What needs to be done: Retype the lines of the data below, from the line containing "Given: Copy and create a new video segment" through the end of the data. Leave the pictures out of your answer.

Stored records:
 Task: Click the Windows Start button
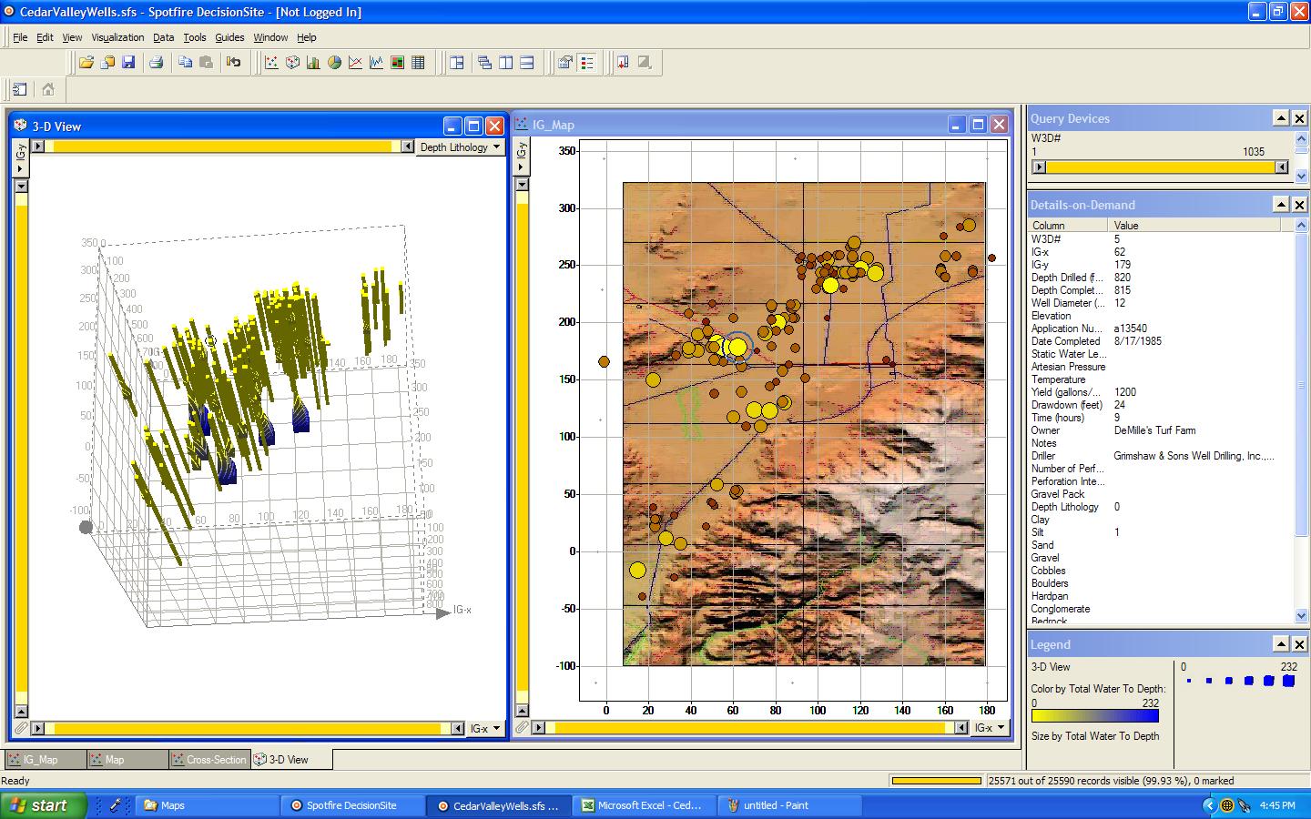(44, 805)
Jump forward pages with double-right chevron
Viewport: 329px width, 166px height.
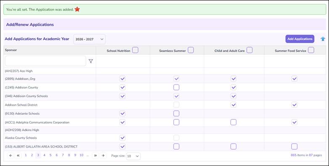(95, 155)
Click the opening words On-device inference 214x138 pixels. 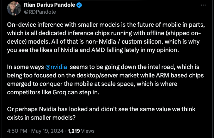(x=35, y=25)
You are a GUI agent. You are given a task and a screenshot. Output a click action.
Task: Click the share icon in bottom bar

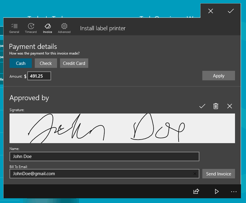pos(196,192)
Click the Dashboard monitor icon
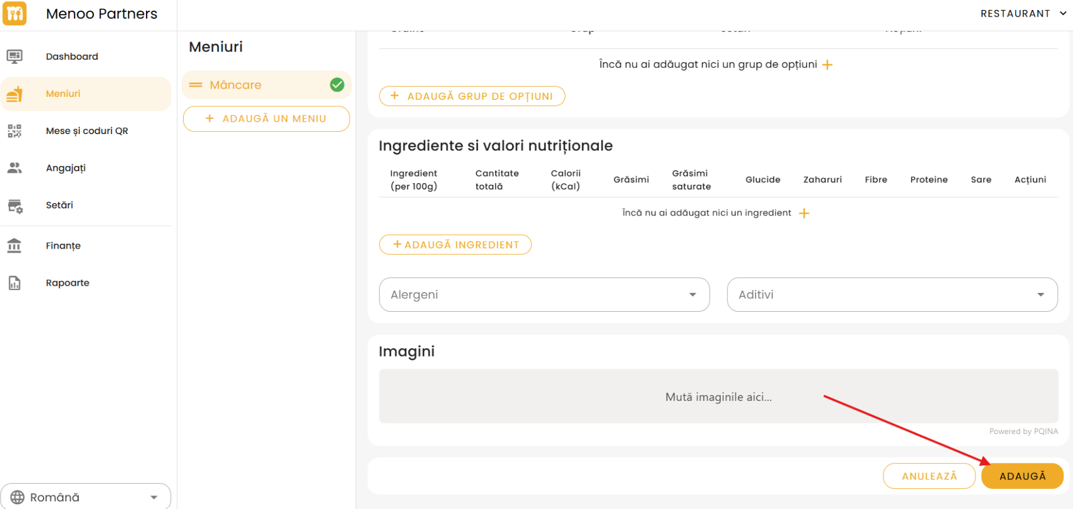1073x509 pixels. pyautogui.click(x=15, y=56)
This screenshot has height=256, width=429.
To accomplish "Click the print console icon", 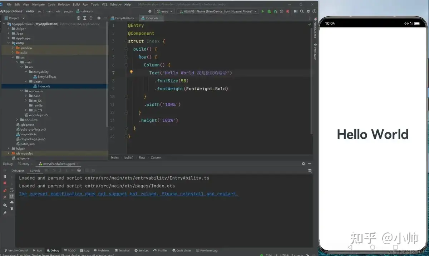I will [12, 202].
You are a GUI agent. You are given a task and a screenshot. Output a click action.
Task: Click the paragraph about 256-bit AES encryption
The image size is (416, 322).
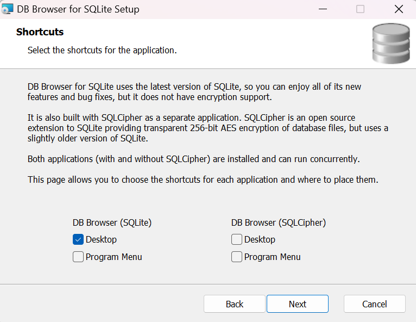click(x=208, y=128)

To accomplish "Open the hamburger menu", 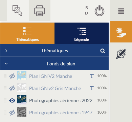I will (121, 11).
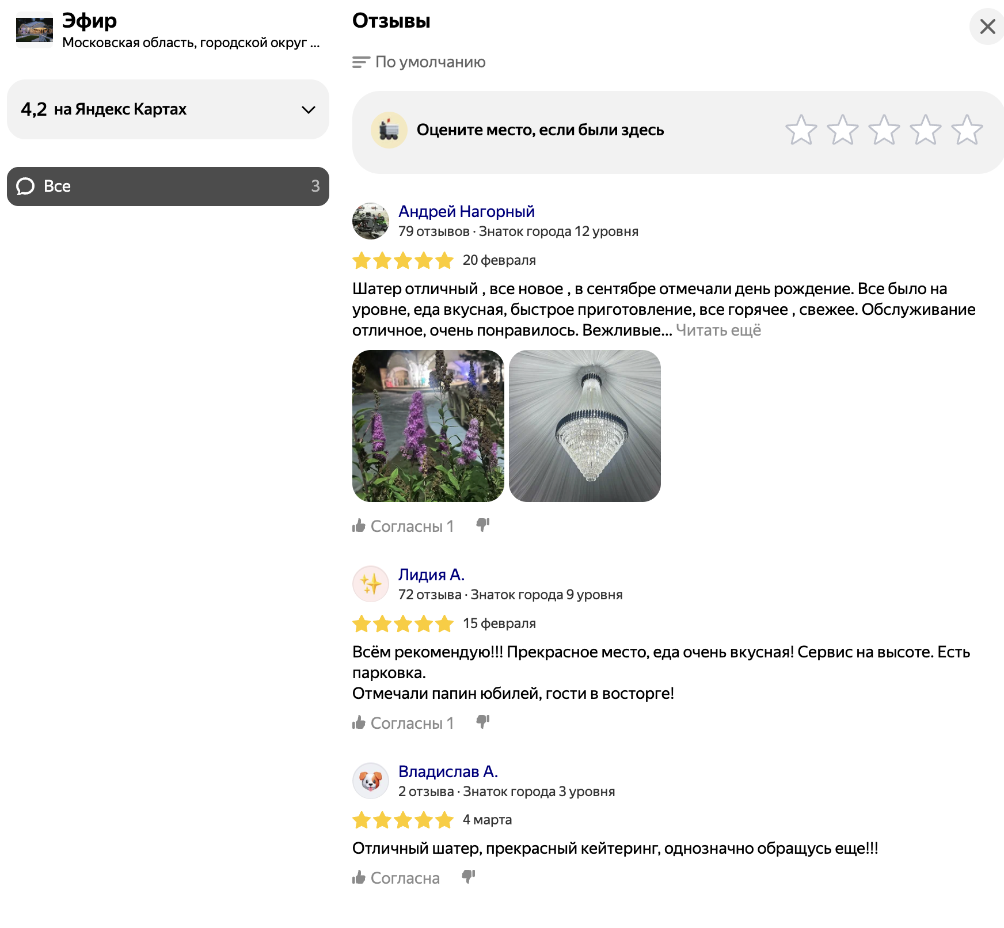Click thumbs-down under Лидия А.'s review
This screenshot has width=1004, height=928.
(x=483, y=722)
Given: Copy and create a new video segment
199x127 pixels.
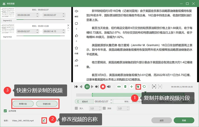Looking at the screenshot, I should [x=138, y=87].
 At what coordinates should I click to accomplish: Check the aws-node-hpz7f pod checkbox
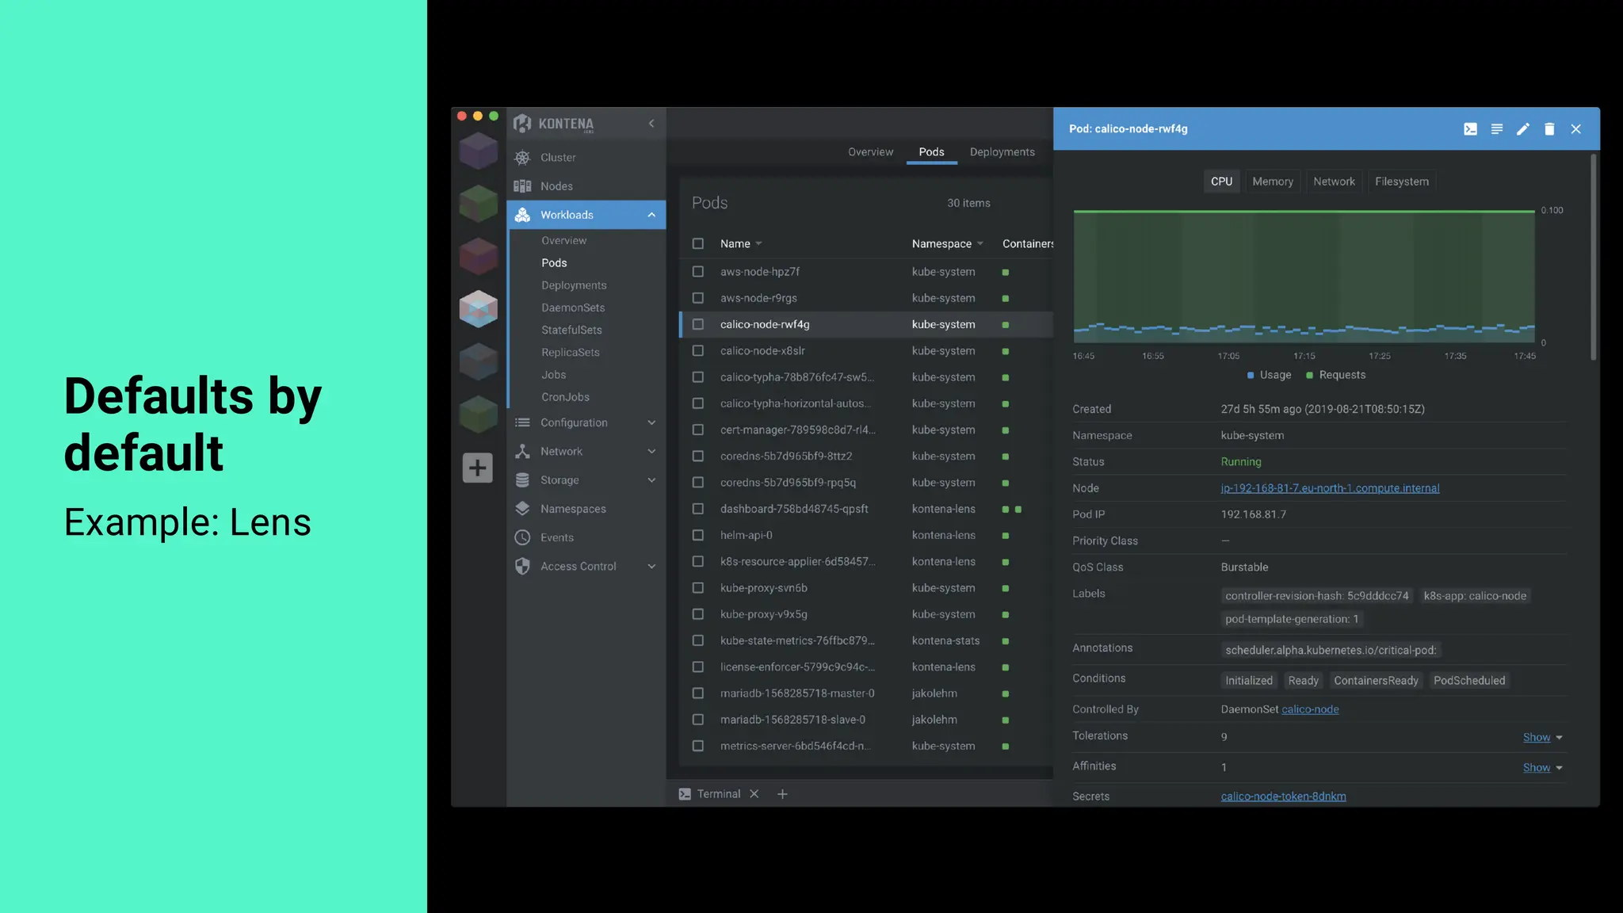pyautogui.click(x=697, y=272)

Correct response:
Given: Copy and create a new video segment
199x127 pixels.
Looking at the screenshot, I should [x=138, y=87].
 At what coordinates should I click to accomplish: Check the aws-node-hpz7f pod checkbox
pyautogui.click(x=697, y=272)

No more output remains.